Anlass für die Meldung des FCEM von Mitte Februar über sein ehemaliges Mitglied war ein grosser Karriereschritt des am 25. März 19-jährig Werdenden: Noe Holenstein hat seinen ersten Profivertrag beim FC Winterthur unterschrieben und spielt seither in der Super League, der höchsten Fussballliga der Schweiz.
In Marthalen früh gefördert
«Es ist ein Kindheitstraum, der in Erfüllung gegangen ist», schwärmt er. Schon als kleiner Junge habe er sich gewünscht, eines Tages in einem grossen Stadion vor Tausenden Zuschauenden spielen zu können. «Und dass es bei meinem Jugendverein geklappt hat, ist noch schöner.» Denn der Wechsel vom beschaulichen Marthalen in die Stadt Winterthur erfolgte früh.
«Ich war in meiner Freizeit eigentlich immer am ‹Tschutten›», erzählt Noe Holenstein. Eines Tages hätten ihn seine Freunde dazu ermutigt, doch einmal ins Training der FCEM-Junioren mitzukommen. Es gefiel ihm auf Anhieb, sodass er als Sechsjähriger in den Verein eintrat. Ein früher Förderer des jungen Trüllikers war der damalige Nachwuchstrainer Marcel Zwahlen.
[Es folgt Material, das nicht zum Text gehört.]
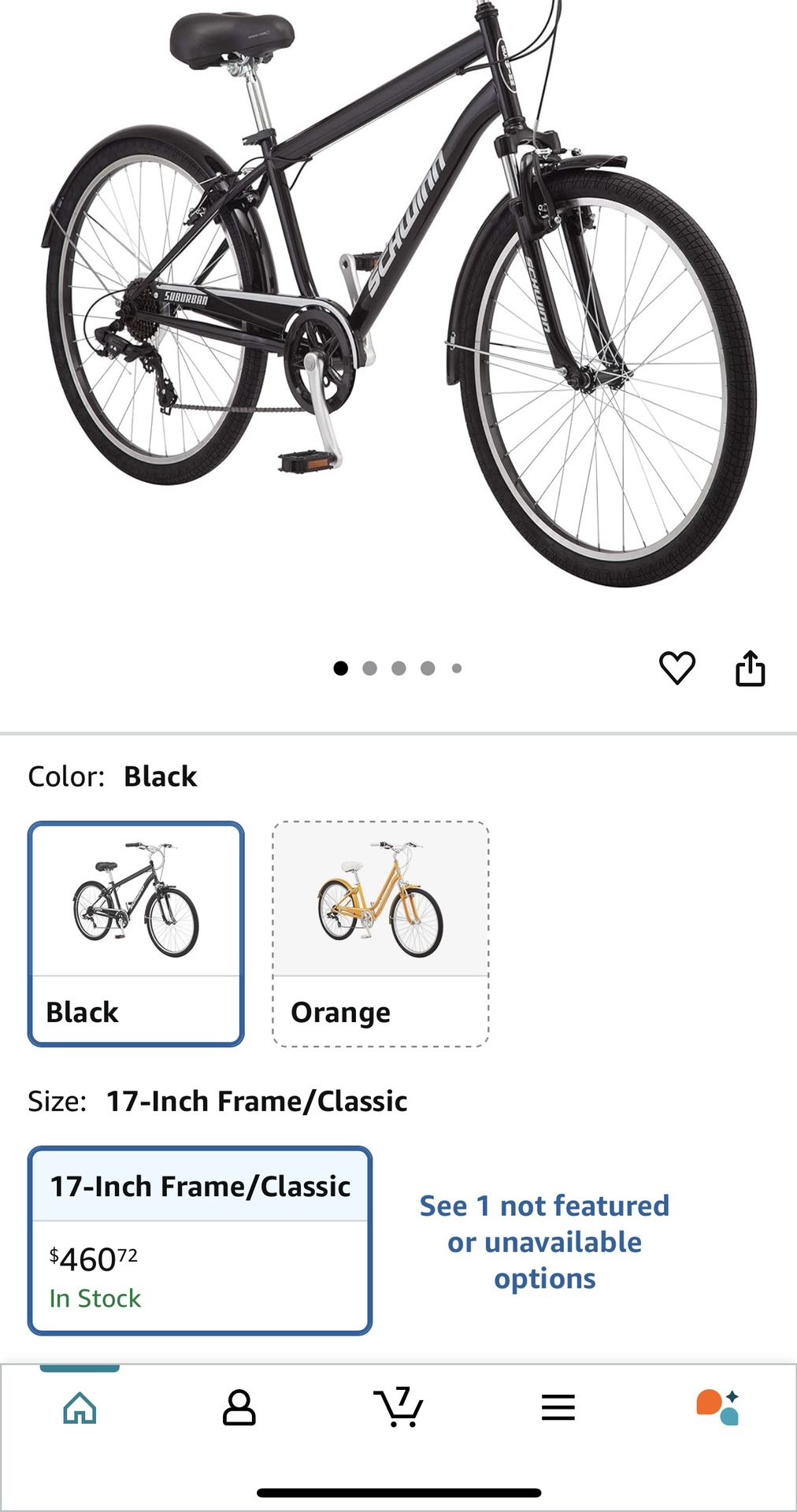Open the shopping cart
797x1512 pixels.
pos(398,1407)
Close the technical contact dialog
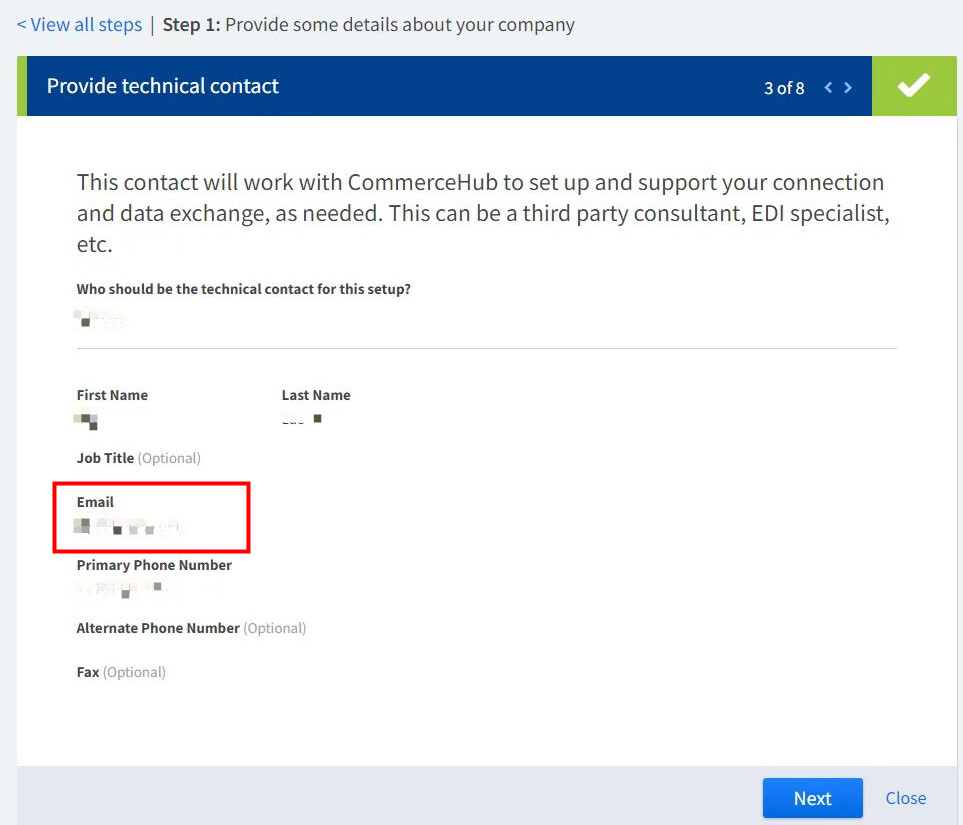The image size is (963, 825). pos(905,798)
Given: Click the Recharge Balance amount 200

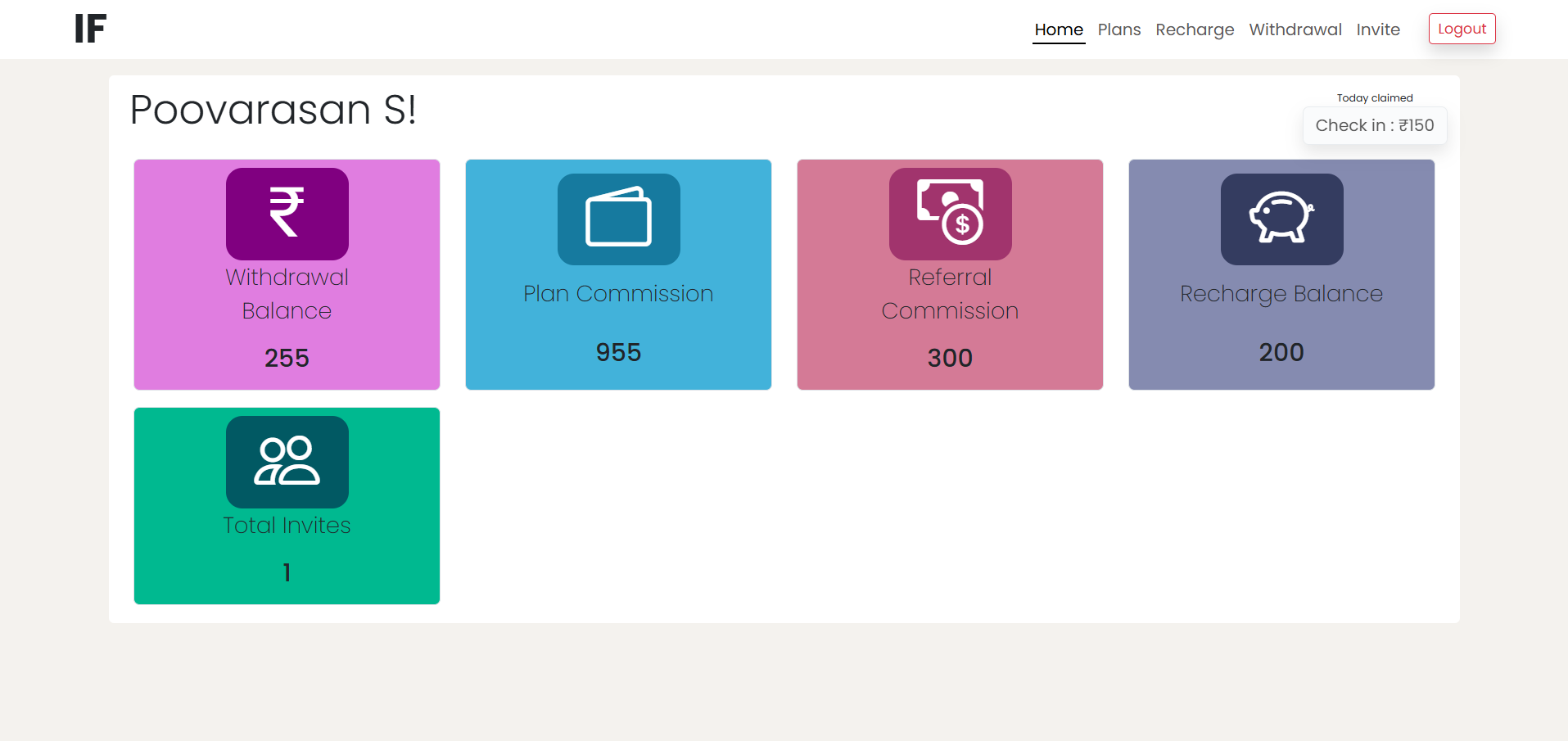Looking at the screenshot, I should (1281, 352).
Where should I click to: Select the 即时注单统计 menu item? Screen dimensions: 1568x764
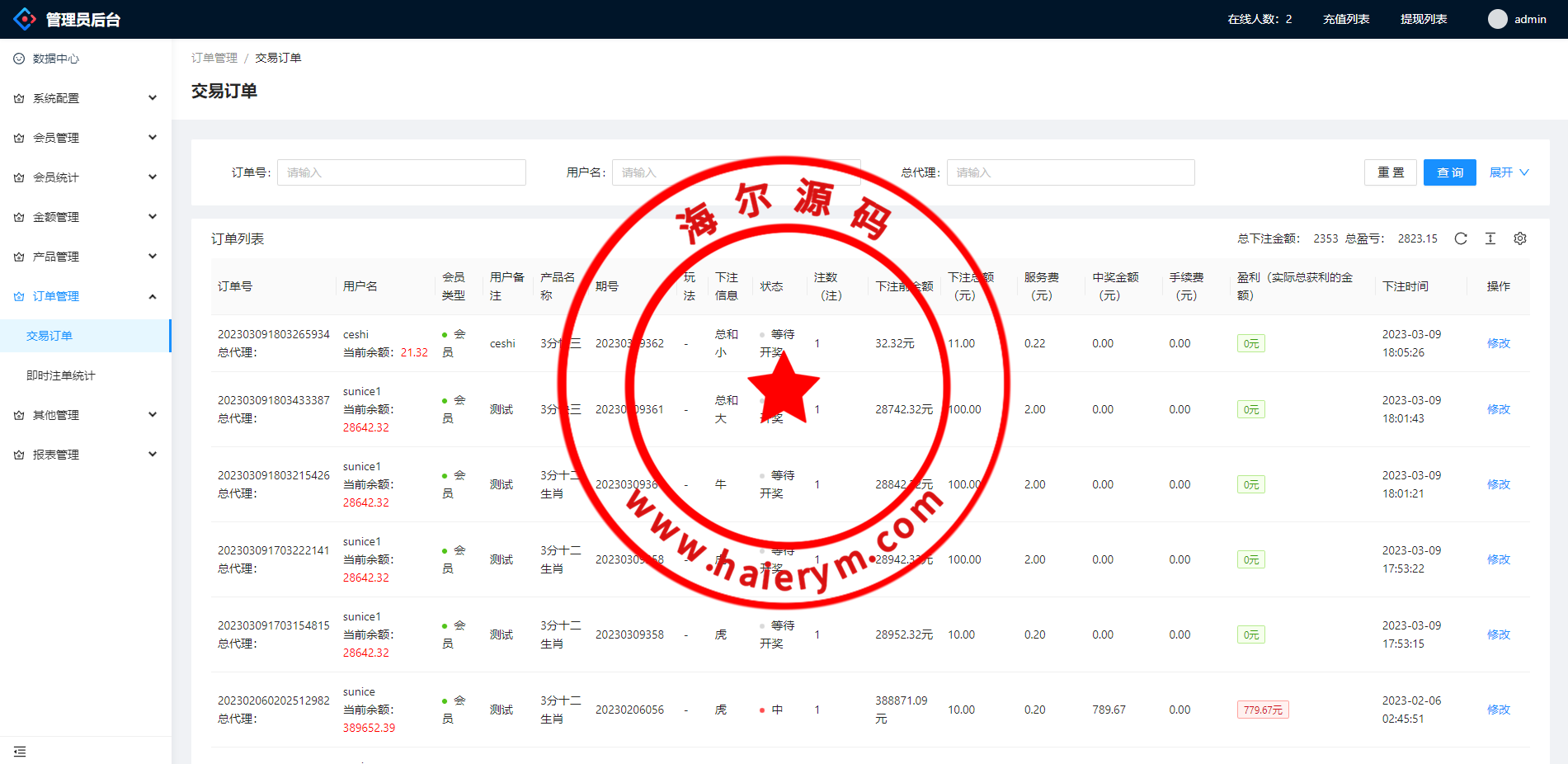[61, 375]
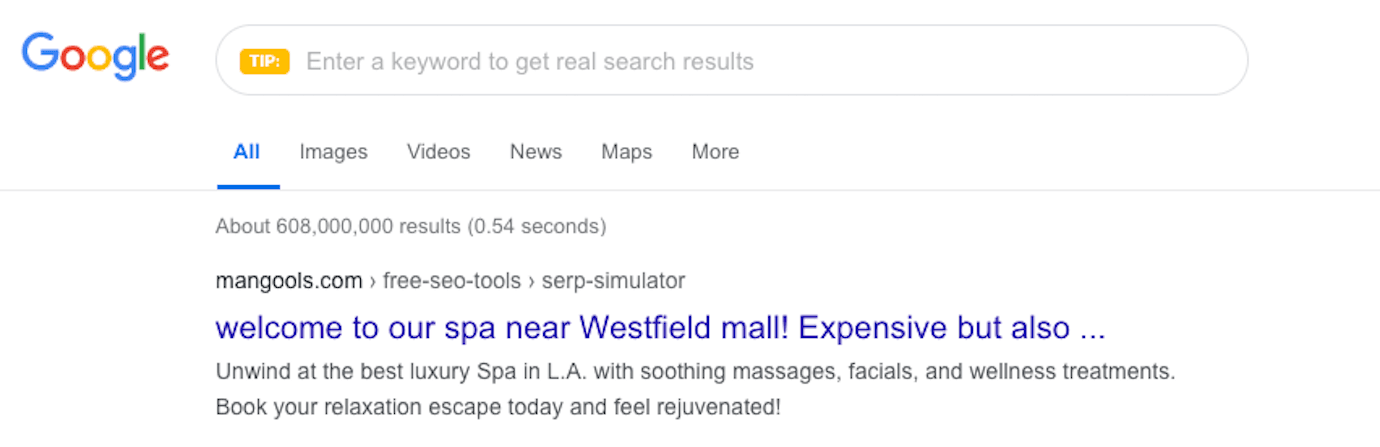The width and height of the screenshot is (1380, 447).
Task: Click 'Book your relaxation escape today' snippet line
Action: coord(498,408)
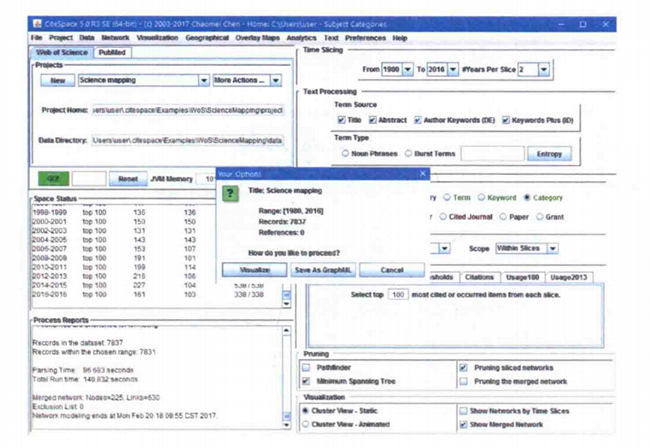
Task: Open the Overlay Maps menu
Action: [x=258, y=38]
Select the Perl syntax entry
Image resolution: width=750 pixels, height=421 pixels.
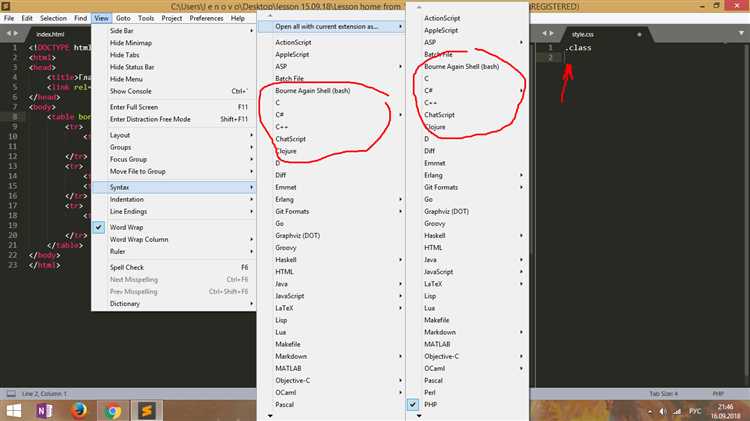(432, 391)
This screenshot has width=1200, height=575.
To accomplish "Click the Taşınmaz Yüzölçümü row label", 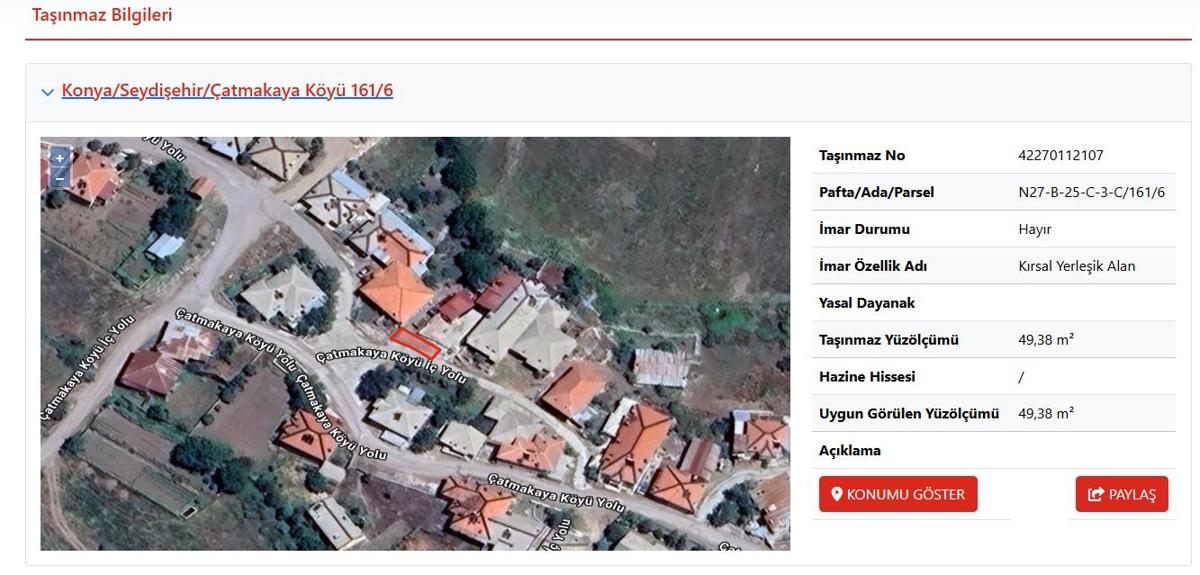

Er erkannte das Potenzial seines Schützlings und setzte ihn bald in höheren Altersklassen ein. Und er war einer derjenigen im Verein, der die Tür zum grossen FC Winterthur öffnete.
Ohne das Wissen der Eltern meldeten die Juniorenverantwortlichen des FC Ellikon/Marthalen das Talent zu einem Sichtungstraining beim FCW an. «Wir haben plötzlich ein E-Mail erhalten», erinnert sich Noes Mutter Mirjam Holenstein. Als Familie hätten sie sich dann gefragt, ob sie diesen Aufwand überhaupt wollten – drei Trainings pro Woche, später gar vier. «Wir waren uns aber alle einig: Noe soll selber entscheiden dürfen», sagt sie. Und für den Jungen war der Fall schnell klar.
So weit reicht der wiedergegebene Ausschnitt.